Nous souvenons-nous de 81 et de notre jeunesse et de notre enthousiasme ? Nous souvenons-nous de cette joie de voir enfin la force du peuple de gauche accéder au pouvoir suprême ? Nous souvenons-nous de ces rêves et de ces espoirs ?

Nous étions jeunes alors, confiants en cette chance de façonner un avenir à la mesure de nos ambitions, de construire un monde meilleur que celui hérité de nos aînés si insupportablement engoncé dans sa morale réactionnaire, si pétri de bonnes manières et de valeurs surannées. L’âge était notre légitimité, la naïveté était notre justice, l’amour était notre credo. Oh oui. Nous nous aimions, nous nous sommes aimés et tant d’enfants sont nés.

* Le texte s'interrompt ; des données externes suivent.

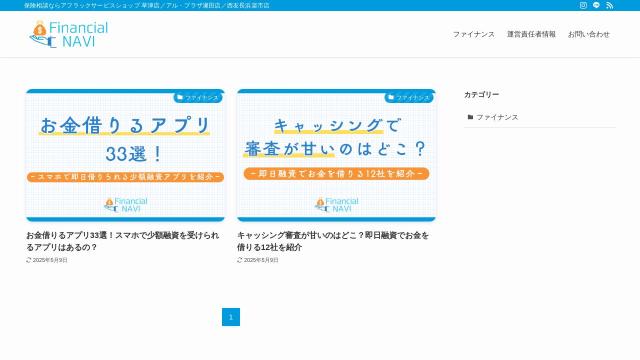Image resolution: width=640 pixels, height=360 pixels.
Task: Open the Instagram icon in top bar
Action: [x=583, y=5]
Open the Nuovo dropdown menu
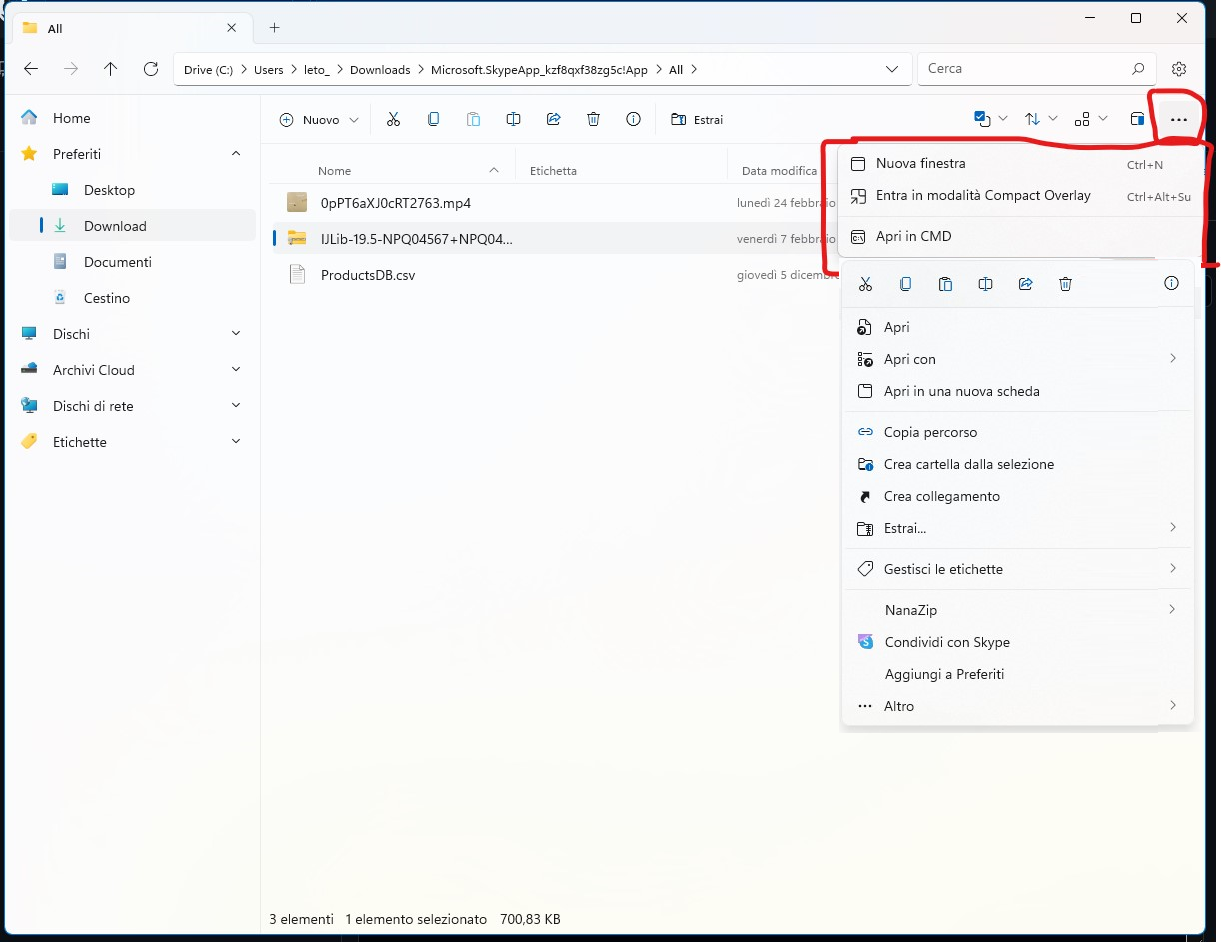The width and height of the screenshot is (1221, 942). [x=317, y=119]
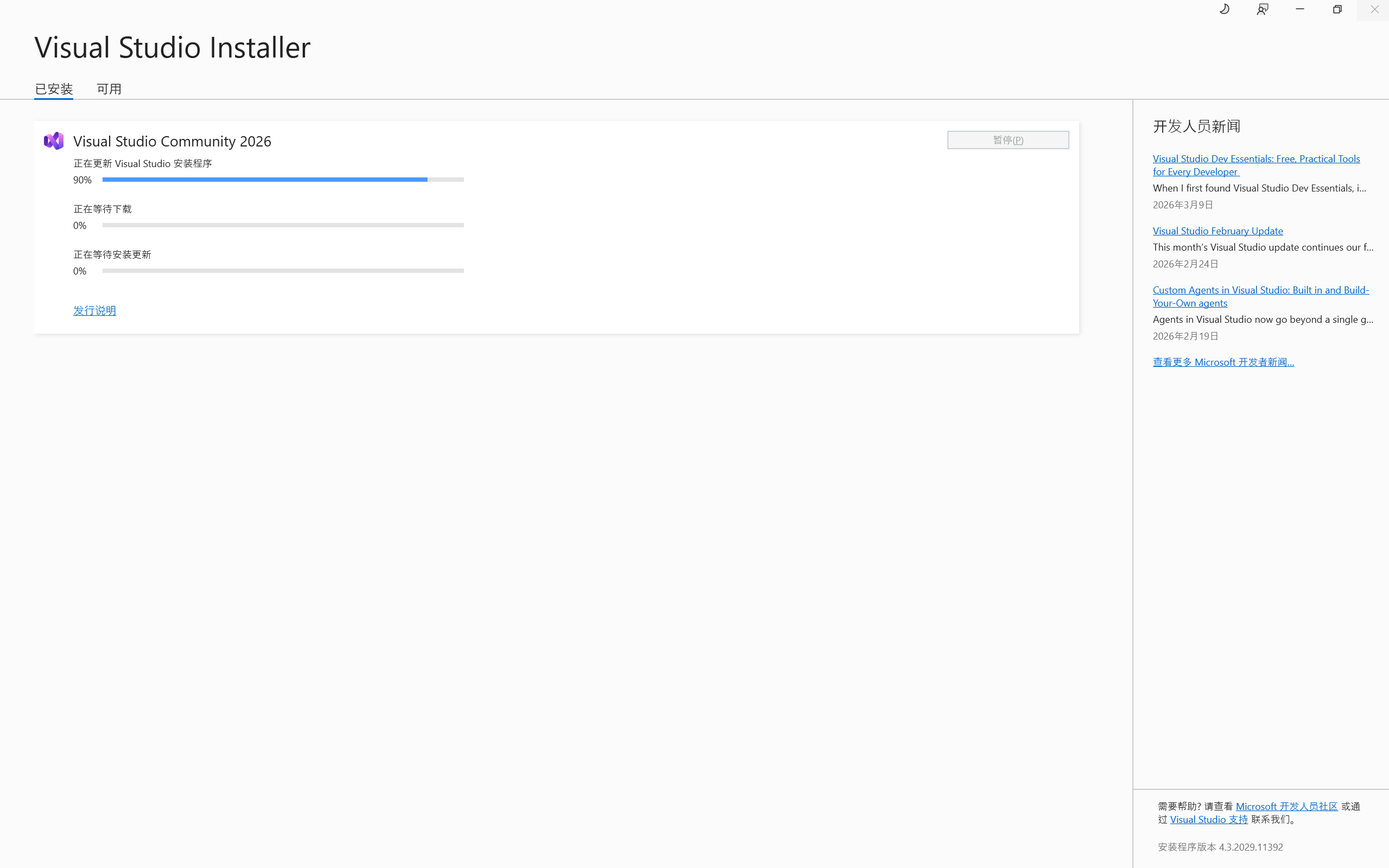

  Aujourd’hui, ces enfants, que nous avons nourris, soignés, protégés, sont toujours là. Ils n’ont connu ni la guerre, ni la faim, ni le froid, ni les privations. Ils ont grandi, un peu vieilli eux aussi, les aînés vont sur leurs 40 ans, les plus jeunes en ont peut-être 25, l’âge de la sagesse et de l’apaisement, l’âge où nous devrions moins nous inquiéter de leur avenir, et pourtant, au dernier scrutin présidentiel, quatre ou cinq ont choisi de confier leurs voix aux promesses teintées de violence, d’un populisme facile, un s’est perdu dans un réalisme sans rêve et quatre se sont enfermés dans le relativisme et une indécision silencieuse ou désabusée. Aucun peut être, n’a choisi le parti de nos espoirs de jeunesse, aucun.   Ainsi, la moitié ou presque ont considéré comme acceptable ou souhaitable les fortes composantes xénophobes ou fascisantes des propositions les plus extrêmes, de droite comme de gauche ; acceptable ou souhaitable, la part d’ignorance, de bêtises et de mensonges qui accompagnait leurs choix ; acceptable ou souhaitable de confier leurs voix à des figures de caricatures, petit bras, vue courte et grosse tête, dont la seule utilité au monde jusque-là a été une aptitude à se gonfler d’importance par l’exploitation des dissensions, des angoisses, des colères, et des ressentiments.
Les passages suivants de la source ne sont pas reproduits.